(Stored data entries)
★ ★ ★
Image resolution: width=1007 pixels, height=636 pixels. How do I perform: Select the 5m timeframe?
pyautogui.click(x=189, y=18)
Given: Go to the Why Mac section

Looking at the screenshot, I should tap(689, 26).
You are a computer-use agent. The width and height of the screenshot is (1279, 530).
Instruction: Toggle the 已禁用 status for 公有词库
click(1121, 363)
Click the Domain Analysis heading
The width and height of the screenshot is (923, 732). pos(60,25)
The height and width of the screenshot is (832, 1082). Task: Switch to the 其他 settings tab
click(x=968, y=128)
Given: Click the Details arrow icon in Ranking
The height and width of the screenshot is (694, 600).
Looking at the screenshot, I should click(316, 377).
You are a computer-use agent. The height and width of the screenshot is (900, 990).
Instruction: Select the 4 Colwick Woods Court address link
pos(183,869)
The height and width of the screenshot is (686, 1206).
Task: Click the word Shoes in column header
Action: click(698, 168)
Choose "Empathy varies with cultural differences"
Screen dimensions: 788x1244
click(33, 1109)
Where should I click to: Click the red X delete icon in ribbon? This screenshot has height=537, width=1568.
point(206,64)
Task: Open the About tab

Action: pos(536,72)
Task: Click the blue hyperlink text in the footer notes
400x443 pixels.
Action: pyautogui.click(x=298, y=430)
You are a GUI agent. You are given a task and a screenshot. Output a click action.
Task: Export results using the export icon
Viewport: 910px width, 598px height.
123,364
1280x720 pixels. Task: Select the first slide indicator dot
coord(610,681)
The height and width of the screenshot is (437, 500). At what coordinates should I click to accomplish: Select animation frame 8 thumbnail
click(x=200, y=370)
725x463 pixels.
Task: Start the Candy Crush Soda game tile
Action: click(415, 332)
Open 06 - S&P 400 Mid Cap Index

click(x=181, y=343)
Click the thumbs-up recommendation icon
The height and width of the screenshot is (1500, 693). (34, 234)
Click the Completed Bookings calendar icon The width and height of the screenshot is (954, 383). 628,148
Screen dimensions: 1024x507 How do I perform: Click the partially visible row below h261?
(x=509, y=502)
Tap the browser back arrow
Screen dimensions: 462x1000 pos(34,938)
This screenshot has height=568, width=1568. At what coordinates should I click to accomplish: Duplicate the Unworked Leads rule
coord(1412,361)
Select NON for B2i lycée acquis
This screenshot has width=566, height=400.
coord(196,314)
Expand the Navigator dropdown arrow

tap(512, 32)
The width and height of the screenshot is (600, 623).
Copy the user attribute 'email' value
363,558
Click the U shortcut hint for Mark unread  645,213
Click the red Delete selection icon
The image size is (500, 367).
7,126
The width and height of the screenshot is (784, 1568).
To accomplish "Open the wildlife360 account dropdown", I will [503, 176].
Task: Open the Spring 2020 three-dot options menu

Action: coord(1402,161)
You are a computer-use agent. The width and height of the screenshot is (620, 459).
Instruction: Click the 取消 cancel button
★ ★ ★
**Activity**
All that is needed is the opening run of the data, given again exactly: please include every line from the first through the line with "You are a computer-use agent. The height", both ends kept.

**Solution for this problem**
Image resolution: width=1007 pixels, height=636 pixels. How do I perform: Select the 5m timeframe?
pyautogui.click(x=189, y=18)
Given: Go to the Why Mac section

Looking at the screenshot, I should tap(689, 26).
You are a computer-use agent. The width and height of the screenshot is (1279, 530).
Instruction: Toggle the 已禁用 status for 公有词库
click(1121, 363)
Click the Domain Analysis heading
The width and height of the screenshot is (923, 732). pos(60,25)
The height and width of the screenshot is (832, 1082). Task: Switch to the 其他 settings tab
click(x=968, y=128)
Given: Click the Details arrow icon in Ranking
The height and width of the screenshot is (694, 600).
Looking at the screenshot, I should click(316, 377).
You are a computer-use agent. The height and width of the screenshot is (900, 990).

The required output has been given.